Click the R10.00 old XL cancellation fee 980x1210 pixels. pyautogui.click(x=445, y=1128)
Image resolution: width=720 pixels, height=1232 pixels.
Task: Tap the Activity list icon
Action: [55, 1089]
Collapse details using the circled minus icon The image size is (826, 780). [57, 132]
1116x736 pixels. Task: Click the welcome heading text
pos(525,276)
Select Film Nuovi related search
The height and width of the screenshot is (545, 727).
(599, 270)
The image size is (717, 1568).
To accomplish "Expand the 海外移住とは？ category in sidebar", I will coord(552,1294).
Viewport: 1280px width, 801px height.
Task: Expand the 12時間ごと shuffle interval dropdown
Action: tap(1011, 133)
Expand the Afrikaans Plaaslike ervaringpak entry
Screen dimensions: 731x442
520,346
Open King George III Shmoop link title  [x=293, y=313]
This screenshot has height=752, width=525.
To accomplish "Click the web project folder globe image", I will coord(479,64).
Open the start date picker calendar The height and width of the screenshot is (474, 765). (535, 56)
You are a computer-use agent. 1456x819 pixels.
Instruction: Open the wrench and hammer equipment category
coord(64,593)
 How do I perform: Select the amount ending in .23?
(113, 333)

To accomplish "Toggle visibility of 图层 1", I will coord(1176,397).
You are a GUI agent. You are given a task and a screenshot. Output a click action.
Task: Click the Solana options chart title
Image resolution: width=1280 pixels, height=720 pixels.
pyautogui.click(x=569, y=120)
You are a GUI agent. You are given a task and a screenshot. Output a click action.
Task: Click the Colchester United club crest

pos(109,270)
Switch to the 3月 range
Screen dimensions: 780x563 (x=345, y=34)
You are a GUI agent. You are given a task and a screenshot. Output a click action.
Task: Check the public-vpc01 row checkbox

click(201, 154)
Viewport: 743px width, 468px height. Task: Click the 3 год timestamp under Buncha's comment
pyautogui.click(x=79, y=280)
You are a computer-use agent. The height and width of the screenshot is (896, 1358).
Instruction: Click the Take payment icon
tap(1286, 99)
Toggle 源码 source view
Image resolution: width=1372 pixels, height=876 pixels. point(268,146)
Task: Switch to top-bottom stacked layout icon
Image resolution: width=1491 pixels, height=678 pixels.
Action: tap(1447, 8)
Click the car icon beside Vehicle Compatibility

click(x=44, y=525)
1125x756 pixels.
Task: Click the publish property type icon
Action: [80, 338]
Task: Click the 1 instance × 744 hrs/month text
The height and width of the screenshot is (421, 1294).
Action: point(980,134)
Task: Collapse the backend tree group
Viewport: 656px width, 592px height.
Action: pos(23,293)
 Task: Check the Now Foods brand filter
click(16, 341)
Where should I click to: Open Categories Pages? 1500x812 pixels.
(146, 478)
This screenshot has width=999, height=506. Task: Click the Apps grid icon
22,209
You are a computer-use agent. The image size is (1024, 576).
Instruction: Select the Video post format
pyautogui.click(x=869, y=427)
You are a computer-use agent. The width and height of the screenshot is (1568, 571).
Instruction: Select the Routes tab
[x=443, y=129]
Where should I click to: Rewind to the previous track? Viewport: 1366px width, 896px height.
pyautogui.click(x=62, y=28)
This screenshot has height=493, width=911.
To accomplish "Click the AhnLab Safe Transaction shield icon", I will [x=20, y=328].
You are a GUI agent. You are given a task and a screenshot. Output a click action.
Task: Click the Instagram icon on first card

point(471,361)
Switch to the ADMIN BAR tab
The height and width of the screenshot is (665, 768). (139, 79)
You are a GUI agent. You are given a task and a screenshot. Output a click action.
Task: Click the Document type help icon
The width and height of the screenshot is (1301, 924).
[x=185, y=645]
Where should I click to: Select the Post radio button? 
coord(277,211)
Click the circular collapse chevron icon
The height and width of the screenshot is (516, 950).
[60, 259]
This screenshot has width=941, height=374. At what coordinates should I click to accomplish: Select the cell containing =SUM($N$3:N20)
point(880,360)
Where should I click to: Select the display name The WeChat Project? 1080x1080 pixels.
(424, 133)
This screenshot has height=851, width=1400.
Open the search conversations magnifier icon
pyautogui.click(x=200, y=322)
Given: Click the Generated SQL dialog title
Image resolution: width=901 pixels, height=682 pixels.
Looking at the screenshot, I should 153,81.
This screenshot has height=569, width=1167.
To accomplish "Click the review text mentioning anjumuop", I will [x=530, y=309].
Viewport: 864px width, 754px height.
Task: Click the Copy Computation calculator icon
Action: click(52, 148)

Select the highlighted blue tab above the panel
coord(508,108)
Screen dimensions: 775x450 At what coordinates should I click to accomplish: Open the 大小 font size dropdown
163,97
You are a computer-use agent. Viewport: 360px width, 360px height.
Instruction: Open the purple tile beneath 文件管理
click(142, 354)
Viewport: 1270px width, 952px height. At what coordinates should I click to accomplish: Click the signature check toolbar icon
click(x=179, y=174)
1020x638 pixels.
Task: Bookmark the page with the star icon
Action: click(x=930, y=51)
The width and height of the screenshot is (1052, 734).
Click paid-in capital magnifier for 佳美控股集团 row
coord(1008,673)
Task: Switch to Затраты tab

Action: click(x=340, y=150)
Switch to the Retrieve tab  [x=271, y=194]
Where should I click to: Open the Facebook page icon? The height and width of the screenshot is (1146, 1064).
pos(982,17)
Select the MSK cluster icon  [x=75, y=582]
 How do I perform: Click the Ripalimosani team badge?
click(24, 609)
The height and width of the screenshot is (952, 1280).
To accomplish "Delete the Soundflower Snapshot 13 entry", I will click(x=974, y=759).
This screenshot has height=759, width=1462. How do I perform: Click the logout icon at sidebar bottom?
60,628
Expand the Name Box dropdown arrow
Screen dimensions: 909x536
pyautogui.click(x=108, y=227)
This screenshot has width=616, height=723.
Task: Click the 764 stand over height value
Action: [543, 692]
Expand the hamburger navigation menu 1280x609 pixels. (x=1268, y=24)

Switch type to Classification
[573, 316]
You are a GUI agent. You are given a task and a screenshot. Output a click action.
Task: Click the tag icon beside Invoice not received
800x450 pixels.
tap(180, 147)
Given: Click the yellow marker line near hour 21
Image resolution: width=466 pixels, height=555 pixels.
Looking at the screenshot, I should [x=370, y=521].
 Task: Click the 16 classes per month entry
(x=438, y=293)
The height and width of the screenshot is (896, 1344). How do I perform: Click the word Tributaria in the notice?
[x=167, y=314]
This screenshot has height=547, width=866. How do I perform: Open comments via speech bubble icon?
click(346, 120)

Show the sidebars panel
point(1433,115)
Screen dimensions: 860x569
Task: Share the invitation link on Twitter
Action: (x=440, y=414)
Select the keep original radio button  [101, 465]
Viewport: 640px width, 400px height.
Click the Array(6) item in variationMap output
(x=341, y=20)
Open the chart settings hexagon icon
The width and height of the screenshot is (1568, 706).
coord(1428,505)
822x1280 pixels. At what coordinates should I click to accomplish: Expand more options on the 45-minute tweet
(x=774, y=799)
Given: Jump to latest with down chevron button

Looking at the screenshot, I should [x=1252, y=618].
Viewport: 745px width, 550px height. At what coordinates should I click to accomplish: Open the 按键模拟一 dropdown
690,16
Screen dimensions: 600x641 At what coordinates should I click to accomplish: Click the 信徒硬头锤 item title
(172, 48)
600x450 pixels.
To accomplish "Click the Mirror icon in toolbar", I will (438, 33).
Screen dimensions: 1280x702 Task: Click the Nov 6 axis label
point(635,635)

-=-=-

Problem to solve:
Convert every line of the entries above into a JSON list of strings, one string per line, leaving out the blank lines.

Answer for this exercise:
[
  "Click the R10.00 old XL cancellation fee 980x1210 pixels. pyautogui.click(x=445, y=1128)",
  "Image resolution: width=720 pixels, height=1232 pixels.",
  "Task: Tap the Activity list icon",
  "Action: [55, 1089]",
  "Collapse details using the circled minus icon The image size is (826, 780). [57, 132]",
  "1116x736 pixels. Task: Click the welcome heading text",
  "pos(525,276)",
  "Select Film Nuovi related search",
  "The height and width of the screenshot is (545, 727).",
  "(599, 270)",
  "The image size is (717, 1568).",
  "To accomplish \"Expand the 海外移住とは？ category in sidebar\", I will coord(552,1294).",
  "Viewport: 1280px width, 801px height.",
  "Task: Expand the 12時間ごと shuffle interval dropdown",
  "Action: tap(1011, 133)",
  "Expand the Afrikaans Plaaslike ervaringpak entry",
  "Screen dimensions: 731x442",
  "520,346",
  "Open King George III Shmoop link title  [x=293, y=313]",
  "This screenshot has height=752, width=525.",
  "To accomplish \"Click the web project folder globe image\", I will coord(479,64).",
  "Open the start date picker calendar The height and width of the screenshot is (474, 765). (535, 56)",
  "You are a computer-use agent. 1456x819 pixels.",
  "Instruction: Open the wrench and hammer equipment category",
  "coord(64,593)",
  " How do I perform: Select the amount ending in .23?",
  "(113, 333)",
  "To accomplish \"Toggle visibility of 图层 1\", I will coord(1176,397).",
  "You are a GUI agent. You are given a task and a screenshot. Output a click action.",
  "Task: Click the Solana options chart title",
  "Image resolution: width=1280 pixels, height=720 pixels.",
  "pyautogui.click(x=569, y=120)",
  "You are a GUI agent. You are given a task and a screenshot. Output a click action.",
  "Task: Click the Colchester United club crest",
  "pos(109,270)",
  "Switch to the 3月 range",
  "Screen dimensions: 780x563 (x=345, y=34)",
  "You are a GUI agent. You are given a task and a screenshot. Output a click action.",
  "Task: Check the public-vpc01 row checkbox",
  "click(201, 154)",
  "Viewport: 743px width, 468px height. Task: Click the 3 год timestamp under Buncha's comment",
  "pyautogui.click(x=79, y=280)",
  "You are a computer-use agent. The height and width of the screenshot is (896, 1358).",
  "Instruction: Click the Take payment icon",
  "tap(1286, 99)",
  "Toggle 源码 source view",
  "Image resolution: width=1372 pixels, height=876 pixels. point(268,146)",
  "Task: Switch to top-bottom stacked layout icon",
  "Image resolution: width=1491 pixels, height=678 pixels.",
  "Action: tap(1447, 8)",
  "Click the car icon beside Vehicle Compatibility",
  "click(x=44, y=525)",
  "1125x756 pixels.",
  "Task: Click the publish property type icon",
  "Action: [80, 338]",
  "Task: Click the 1 instance × 744 hrs/month text",
  "The height and width of the screenshot is (421, 1294).",
  "Action: point(980,134)",
  "Task: Collapse the backend tree group",
  "Viewport: 656px width, 592px height.",
  "Action: pos(23,293)",
  " Task: Check the Now Foods brand filter",
  "click(16, 341)",
  "Where should I click to: Open Categories Pages? 1500x812 pixels.",
  "(146, 478)",
  "This screenshot has width=999, height=506. Task: Click the Apps grid icon",
  "22,209",
  "You are a computer-use agent. The image size is (1024, 576).",
  "Instruction: Select the Video post format",
  "pyautogui.click(x=869, y=427)",
  "You are a computer-use agent. The width and height of the screenshot is (1568, 571).",
  "Instruction: Select the Routes tab",
  "[x=443, y=129]",
  "Where should I click to: Rewind to the previous track? Viewport: 1366px width, 896px height.",
  "pyautogui.click(x=62, y=28)",
  "This screenshot has height=493, width=911.",
  "To accomplish \"Click the AhnLab Safe Transaction shield icon\", I will [x=20, y=328].",
  "You are a GUI agent. You are given a task and a screenshot. Output a click action.",
  "Task: Click the Instagram icon on first card",
  "point(471,361)",
  "Switch to the ADMIN BAR tab",
  "The height and width of the screenshot is (665, 768). (139, 79)",
  "You are a GUI agent. You are given a task and a screenshot. Output a click action.",
  "Task: Click the Document type help icon",
  "The width and height of the screenshot is (1301, 924).",
  "[x=185, y=645]",
  "Where should I click to: Select the Post radio button? ",
  "coord(277,211)",
  "Click the circular collapse chevron icon",
  "The height and width of the screenshot is (516, 950).",
  "[60, 259]",
  "This screenshot has width=941, height=374. At what coordinates should I click to accomplish: Select the cell containing =SUM($N$3:N20)",
  "point(880,360)",
  "Where should I click to: Select the display name The WeChat Project? 1080x1080 pixels.",
  "(424, 133)",
  "This screenshot has height=851, width=1400.",
  "Open the search conversations magnifier icon",
  "pyautogui.click(x=200, y=322)",
  "Given: Click the Generated SQL dialog title",
  "Image resolution: width=901 pixels, height=682 pixels.",
  "Looking at the screenshot, I should 153,81.",
  "This screenshot has height=569, width=1167.",
  "To accomplish \"Click the review text mentioning anjumuop\", I will [x=530, y=309].",
  "Viewport: 864px width, 754px height.",
  "Task: Click the Copy Computation calculator icon",
  "Action: click(52, 148)",
  "Select the highlighted blue tab above the panel",
  "coord(508,108)",
  "Screen dimensions: 775x450 At what coordinates should I click to accomplish: Open the 大小 font size dropdown",
  "163,97",
  "You are a computer-use agent. Viewport: 360px width, 360px height.",
  "Instruction: Open the purple tile beneath 文件管理",
  "click(142, 354)",
  "Viewport: 1270px width, 952px height. At what coordinates should I click to accomplish: Click the signature check toolbar icon",
  "click(x=179, y=174)",
  "1020x638 pixels.",
  "Task: Bookmark the page with the star icon",
  "Action: click(x=930, y=51)",
  "The width and height of the screenshot is (1052, 734).",
  "Click paid-in capital magnifier for 佳美控股集团 row",
  "coord(1008,673)",
  "Task: Switch to Затраты tab",
  "Action: click(x=340, y=150)",
  "Switch to the Retrieve tab  [x=271, y=194]",
  "Where should I click to: Open the Facebook page icon? The height and width of the screenshot is (1146, 1064).",
  "pos(982,17)",
  "Select the MSK cluster icon  [x=75, y=582]",
  " How do I perform: Click the Ripalimosani team badge?",
  "click(24, 609)",
  "The height and width of the screenshot is (952, 1280).",
  "To accomplish \"Delete the Soundflower Snapshot 13 entry\", I will click(x=974, y=759).",
  "This screenshot has height=759, width=1462. How do I perform: Click the logout icon at sidebar bottom?",
  "60,628",
  "Expand the Name Box dropdown arrow",
  "Screen dimensions: 909x536",
  "pyautogui.click(x=108, y=227)",
  "This screenshot has width=616, height=723.",
  "Task: Click the 764 stand over height value",
  "Action: [543, 692]",
  "Expand the hamburger navigation menu 1280x609 pixels. (x=1268, y=24)",
  "Switch type to Classification",
  "[573, 316]",
  "You are a GUI agent. You are given a task and a screenshot. Output a click action.",
  "Task: Click the tag icon beside Invoice not received",
  "800x450 pixels.",
  "tap(180, 147)",
  "Given: Click the yellow marker line near hour 21",
  "Image resolution: width=466 pixels, height=555 pixels.",
  "Looking at the screenshot, I should [x=370, y=521].",
  " Task: Click the 16 classes per month entry",
  "(x=438, y=293)",
  "The height and width of the screenshot is (896, 1344). How do I perform: Click the word Tributaria in the notice?",
  "[x=167, y=314]",
  "This screenshot has height=547, width=866. How do I perform: Open comments via speech bubble icon?",
  "click(346, 120)",
  "Show the sidebars panel",
  "point(1433,115)",
  "Screen dimensions: 860x569",
  "Task: Share the invitation link on Twitter",
  "Action: (x=440, y=414)",
  "Select the keep original radio button  [101, 465]",
  "Viewport: 640px width, 400px height.",
  "Click the Array(6) item in variationMap output",
  "(x=341, y=20)",
  "Open the chart settings hexagon icon",
  "The width and height of the screenshot is (1568, 706).",
  "coord(1428,505)",
  "822x1280 pixels. At what coordinates should I click to accomplish: Expand more options on the 45-minute tweet",
  "(x=774, y=799)",
  "Given: Jump to latest with down chevron button",
  "Looking at the screenshot, I should [x=1252, y=618].",
  "Viewport: 745px width, 550px height. At what coordinates should I click to accomplish: Open the 按键模拟一 dropdown",
  "690,16",
  "Screen dimensions: 600x641 At what coordinates should I click to accomplish: Click the 信徒硬头锤 item title",
  "(172, 48)",
  "600x450 pixels.",
  "To accomplish \"Click the Mirror icon in toolbar\", I will (438, 33).",
  "Screen dimensions: 1280x702 Task: Click the Nov 6 axis label",
  "point(635,635)"
]